Behavioral factors. Key behavioral factors affecting CVD risk in women are cigarette smoking and physical activity (2, 10). There is a strong positive, dose-response relationship between cigarette smoking and the risk of fatal CVD, and smoking may modify the effect of other risk factors, such as diabetes, high blood pressure, and adverse lipid profiles (38). Smoking is also associated with an earlier age at menopause (39).

The impact of exercise on CVD is less well-established in women than in men (2). Recently, a 7-yr follow-up of women from the Iowa Women's Health Study found an inverse association between higher physical activity levels and mortality, most strongly for CVD mortality (40).
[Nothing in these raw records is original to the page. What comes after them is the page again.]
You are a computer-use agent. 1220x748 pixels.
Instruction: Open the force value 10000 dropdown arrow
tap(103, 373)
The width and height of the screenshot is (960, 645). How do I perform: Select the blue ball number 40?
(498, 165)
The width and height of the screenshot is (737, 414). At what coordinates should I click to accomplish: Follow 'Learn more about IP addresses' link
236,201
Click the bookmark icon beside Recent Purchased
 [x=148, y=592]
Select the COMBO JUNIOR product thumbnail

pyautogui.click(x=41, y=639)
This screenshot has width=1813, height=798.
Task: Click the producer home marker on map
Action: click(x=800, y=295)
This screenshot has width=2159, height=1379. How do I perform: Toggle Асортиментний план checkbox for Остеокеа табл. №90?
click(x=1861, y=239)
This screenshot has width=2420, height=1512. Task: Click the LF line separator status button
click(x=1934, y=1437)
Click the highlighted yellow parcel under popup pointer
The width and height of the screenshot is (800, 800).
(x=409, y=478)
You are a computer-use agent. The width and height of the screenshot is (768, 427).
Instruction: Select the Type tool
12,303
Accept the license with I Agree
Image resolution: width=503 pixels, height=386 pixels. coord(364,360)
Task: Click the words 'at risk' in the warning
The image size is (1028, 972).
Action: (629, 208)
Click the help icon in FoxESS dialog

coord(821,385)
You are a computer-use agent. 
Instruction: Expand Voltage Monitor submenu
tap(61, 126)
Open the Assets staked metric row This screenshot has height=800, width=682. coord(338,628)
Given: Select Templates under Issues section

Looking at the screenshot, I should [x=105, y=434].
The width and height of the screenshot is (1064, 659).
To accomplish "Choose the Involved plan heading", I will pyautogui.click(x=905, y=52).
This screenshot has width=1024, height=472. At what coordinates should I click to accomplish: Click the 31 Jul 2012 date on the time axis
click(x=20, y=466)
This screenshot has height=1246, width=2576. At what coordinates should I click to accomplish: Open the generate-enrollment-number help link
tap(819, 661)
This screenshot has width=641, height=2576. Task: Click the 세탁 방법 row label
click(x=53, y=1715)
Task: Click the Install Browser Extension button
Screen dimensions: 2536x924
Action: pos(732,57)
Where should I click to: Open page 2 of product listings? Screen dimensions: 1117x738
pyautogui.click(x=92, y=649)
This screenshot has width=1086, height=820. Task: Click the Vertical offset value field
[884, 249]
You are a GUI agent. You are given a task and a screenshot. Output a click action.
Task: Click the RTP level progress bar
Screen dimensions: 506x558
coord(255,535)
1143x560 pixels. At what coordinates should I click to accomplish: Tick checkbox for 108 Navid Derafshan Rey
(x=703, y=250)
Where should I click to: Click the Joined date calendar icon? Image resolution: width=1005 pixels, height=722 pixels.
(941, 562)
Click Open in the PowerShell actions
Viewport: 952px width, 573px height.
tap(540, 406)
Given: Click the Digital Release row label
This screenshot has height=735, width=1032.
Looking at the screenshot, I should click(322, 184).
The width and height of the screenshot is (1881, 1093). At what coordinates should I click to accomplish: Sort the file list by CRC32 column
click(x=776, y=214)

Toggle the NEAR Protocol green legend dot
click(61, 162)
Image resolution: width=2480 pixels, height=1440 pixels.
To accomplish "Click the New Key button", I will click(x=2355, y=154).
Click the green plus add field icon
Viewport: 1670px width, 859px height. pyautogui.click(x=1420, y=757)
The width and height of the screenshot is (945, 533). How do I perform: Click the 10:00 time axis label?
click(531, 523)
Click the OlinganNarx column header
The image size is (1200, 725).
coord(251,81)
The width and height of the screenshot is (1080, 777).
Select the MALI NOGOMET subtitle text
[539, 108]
Ongoing studies of CVD and menopause

Currently in progress are two large prospective studies that may provide some answers to the magnitude of the impact of the menopause on CVD risk. These are The Women's Health Initiative, which is studying the impacts of factors such as HRT and diet in very large groups of women who are already postmenopausal, and The Study of Women's Health Across the Nation (SWAN), which is recruiting and following somewhat younger women, who are initially premenopausal or still early in the perimenopausal transition. These women will be closely followed as they transition through menopause, and their levels of estrogen, lipids, glucose, and clotting factors will be measured longitudinally to assess the impact of the menopausal transitions and the decline in estrogen levels.